● Document:
==============================

You are viewing a plain text version of this content. The canonical link for it is here.
Posted to dev@spark.apache.org by Tamer TAS <ta...@outlook.com> on 2015/03/11 21:22:39 UTC

Apache Spark GSOC 2015

Hello Everyone,

I'm a senior year computer engineering student in Turkey.
My main area of interests are cloud computing and machine learning.

I've been working on Apache Spark using Scala API for a few months. My projects involved the use of MLib for a movie recommendation system and a stock prediction model. I would be interested in working on Spark for GSOC 2015. From my experience there a few enhancements that can be done; 
 - Learning models can be standardized in a hierarchical manner to increase code quality and make future algorithm implementations easier. For example, even though it's in graphx library, SVD++ didn't have any model implementations. Currently it only returns the pieces of the calculation. The documentation wasn't clear either (apart from the link to the SVD++ paper). 
 - New algorithms might be implemented to such as restricted Boltzmann machines, tensor models and tensor factorization for recommendation sub-library, svm multi-class classification.
 - Testing documentation was close to none(only a blog post link). Each test creates a new spark context. Work-arounds were necessary to increase testing productivity(e.g. pass,fail,refactor cycle was taking a long time).
But, don't get the idea that I dislike Spark for not having those features. I loved working with Spark and I'd be happy to work on improving it. Mainly the model hierarchy and new machine learning algorithms for Spark MLib and GraphX if there is anyone who would be interested in mentoring. I'll work on a proposal to give more details about algorithms, a timeline. I just wanted to give a heads-up before doing so.
If you have any questions please feel free to ask.
Thanks in advance.

Tamer Tas

==============================

● Exercises:
a) Translate this sentence from the Spark mailing list post into Spanish: "I loved working with Spark and I'd be happy to work on improving it."
b) Copy the part of the Spark mailing list post starting with "- New algorithms" and going on through "before doing so.".
c) In the Spark mailing list post, what does each test create?

==============================

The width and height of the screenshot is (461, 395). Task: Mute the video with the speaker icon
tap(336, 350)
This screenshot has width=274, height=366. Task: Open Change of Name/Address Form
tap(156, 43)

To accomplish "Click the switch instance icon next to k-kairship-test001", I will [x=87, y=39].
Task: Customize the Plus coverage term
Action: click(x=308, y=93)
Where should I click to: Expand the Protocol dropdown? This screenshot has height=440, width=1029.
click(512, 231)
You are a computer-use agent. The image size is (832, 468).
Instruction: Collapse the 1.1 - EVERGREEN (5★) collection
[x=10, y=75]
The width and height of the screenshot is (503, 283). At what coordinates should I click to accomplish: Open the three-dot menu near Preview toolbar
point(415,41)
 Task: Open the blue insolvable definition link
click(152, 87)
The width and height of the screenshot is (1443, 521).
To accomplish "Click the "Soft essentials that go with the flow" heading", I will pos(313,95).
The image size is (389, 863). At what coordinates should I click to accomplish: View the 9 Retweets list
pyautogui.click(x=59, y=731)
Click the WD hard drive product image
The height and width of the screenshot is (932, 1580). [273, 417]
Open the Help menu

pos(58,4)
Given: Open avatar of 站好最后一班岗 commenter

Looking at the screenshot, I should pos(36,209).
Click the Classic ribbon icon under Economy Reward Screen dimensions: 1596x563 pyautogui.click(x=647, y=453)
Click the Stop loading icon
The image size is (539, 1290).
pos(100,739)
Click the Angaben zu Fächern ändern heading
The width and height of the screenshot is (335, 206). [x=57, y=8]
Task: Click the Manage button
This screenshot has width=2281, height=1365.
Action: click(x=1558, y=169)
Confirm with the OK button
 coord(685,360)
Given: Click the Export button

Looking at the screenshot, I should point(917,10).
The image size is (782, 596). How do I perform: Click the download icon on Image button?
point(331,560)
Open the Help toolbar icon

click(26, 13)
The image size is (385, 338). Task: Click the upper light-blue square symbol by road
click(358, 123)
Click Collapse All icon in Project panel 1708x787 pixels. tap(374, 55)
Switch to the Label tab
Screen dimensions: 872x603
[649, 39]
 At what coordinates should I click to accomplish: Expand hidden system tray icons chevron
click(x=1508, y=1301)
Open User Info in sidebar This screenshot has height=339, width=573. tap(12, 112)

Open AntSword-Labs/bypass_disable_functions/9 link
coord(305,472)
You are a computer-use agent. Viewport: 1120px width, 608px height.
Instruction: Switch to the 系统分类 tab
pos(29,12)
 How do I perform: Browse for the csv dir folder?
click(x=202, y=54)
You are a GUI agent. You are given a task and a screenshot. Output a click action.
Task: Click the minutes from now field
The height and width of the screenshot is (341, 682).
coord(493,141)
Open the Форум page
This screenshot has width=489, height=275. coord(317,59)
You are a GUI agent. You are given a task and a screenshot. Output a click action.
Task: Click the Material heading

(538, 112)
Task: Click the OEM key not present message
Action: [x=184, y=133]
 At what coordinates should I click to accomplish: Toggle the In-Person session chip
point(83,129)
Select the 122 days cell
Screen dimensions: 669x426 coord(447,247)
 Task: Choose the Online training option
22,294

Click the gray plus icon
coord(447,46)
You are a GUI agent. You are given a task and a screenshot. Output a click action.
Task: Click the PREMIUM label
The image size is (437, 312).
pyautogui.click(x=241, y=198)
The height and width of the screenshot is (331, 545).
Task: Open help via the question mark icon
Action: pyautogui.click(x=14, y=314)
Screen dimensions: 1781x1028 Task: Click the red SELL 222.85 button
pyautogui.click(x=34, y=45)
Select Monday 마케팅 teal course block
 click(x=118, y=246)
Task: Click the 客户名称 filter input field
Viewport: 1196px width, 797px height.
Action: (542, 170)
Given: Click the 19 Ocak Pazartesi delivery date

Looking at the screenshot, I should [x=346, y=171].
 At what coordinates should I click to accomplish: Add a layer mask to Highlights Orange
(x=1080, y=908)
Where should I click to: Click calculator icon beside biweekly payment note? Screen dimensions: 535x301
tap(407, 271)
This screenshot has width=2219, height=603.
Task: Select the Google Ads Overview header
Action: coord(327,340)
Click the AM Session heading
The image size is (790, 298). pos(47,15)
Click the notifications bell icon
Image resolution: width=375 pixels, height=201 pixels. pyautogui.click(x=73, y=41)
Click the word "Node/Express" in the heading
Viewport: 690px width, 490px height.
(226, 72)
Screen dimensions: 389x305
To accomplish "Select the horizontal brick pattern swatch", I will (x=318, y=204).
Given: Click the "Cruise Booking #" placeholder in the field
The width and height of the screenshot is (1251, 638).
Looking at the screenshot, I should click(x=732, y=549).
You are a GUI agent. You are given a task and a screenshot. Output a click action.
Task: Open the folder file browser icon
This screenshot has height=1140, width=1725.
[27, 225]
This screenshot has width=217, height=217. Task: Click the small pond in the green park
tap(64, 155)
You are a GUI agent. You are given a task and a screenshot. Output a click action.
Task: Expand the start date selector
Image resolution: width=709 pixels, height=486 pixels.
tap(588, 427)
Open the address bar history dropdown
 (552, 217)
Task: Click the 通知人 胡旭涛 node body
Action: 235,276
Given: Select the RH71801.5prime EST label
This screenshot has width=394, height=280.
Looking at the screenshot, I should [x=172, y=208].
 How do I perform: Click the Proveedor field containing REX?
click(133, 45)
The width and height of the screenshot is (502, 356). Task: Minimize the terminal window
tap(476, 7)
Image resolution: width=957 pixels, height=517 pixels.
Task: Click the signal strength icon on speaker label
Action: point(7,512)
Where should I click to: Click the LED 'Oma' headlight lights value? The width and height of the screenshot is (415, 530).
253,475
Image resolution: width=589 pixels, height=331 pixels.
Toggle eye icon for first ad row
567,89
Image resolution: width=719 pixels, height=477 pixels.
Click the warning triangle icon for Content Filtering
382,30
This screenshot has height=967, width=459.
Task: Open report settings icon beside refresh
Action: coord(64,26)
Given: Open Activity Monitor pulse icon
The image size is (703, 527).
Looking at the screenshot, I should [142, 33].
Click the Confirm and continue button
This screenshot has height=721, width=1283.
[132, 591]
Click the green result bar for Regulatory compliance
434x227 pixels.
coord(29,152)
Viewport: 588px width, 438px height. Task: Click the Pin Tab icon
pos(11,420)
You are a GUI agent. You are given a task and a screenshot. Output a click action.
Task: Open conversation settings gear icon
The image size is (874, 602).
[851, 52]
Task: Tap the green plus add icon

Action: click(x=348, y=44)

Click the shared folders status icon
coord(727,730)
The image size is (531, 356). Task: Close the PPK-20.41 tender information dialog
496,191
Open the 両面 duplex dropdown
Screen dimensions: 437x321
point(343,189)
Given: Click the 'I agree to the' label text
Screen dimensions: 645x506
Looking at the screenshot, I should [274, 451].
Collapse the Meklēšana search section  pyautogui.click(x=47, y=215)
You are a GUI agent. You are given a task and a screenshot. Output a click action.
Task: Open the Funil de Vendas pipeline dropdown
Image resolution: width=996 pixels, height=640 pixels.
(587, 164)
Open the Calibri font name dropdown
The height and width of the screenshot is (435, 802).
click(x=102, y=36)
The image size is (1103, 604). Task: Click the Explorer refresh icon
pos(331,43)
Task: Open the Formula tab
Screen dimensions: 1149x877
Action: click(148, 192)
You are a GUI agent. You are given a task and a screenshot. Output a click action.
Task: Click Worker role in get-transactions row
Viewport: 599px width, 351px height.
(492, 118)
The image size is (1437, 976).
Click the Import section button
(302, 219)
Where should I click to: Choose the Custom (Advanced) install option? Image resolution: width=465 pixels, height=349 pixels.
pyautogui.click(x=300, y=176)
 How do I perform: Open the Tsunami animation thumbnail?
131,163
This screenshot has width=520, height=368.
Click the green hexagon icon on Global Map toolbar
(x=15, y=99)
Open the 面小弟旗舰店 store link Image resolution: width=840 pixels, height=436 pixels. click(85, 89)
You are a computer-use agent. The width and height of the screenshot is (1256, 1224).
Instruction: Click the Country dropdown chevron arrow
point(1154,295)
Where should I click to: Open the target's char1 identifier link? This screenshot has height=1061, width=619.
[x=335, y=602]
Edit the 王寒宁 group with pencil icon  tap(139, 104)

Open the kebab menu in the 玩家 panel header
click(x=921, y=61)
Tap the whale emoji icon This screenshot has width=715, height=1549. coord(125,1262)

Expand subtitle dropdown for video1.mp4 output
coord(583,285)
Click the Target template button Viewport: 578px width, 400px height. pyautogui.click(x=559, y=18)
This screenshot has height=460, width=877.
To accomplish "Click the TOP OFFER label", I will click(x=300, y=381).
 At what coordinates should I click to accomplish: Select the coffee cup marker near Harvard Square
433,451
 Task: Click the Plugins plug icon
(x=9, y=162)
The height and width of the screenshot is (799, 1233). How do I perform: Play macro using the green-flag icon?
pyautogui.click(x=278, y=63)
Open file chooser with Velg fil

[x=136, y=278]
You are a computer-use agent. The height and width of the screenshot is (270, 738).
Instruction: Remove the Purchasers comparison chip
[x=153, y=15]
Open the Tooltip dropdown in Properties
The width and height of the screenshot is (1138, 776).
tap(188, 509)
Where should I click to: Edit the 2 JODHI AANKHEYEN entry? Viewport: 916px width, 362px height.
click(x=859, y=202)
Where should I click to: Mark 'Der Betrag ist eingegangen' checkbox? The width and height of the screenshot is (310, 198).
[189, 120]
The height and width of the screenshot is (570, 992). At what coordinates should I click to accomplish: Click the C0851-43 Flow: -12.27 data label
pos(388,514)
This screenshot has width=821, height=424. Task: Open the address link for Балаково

==============================

● Answers in order:
a) Me encantó trabajar con Spark y estaría feliz de trabajar en mejorarlo.

b)
- New algorithms might be implemented to such as restricted Boltzmann machines, tensor models and tensor factorization for recommendation sub-library, svm multi-class classification.
 - Testing documentation was close to none(only a blog post link). Each test creates a new spark context. Work-arounds were necessary to increase testing productivity(e.g. pass,fail,refactor cycle was taking a long time).
But, don't get the idea that I dislike Spark for not having those features. I loved working with Spark and I'd be happy to work on improving it. Mainly the model hierarchy and new machine learning algorithms for Spark MLib and GraphX if there is anyone who would be interested in mentoring. I'll work on a proposal to give more details about algorithms, a timeline. I just wanted to give a heads-up before doing so.

c) Each test creates a new spark context.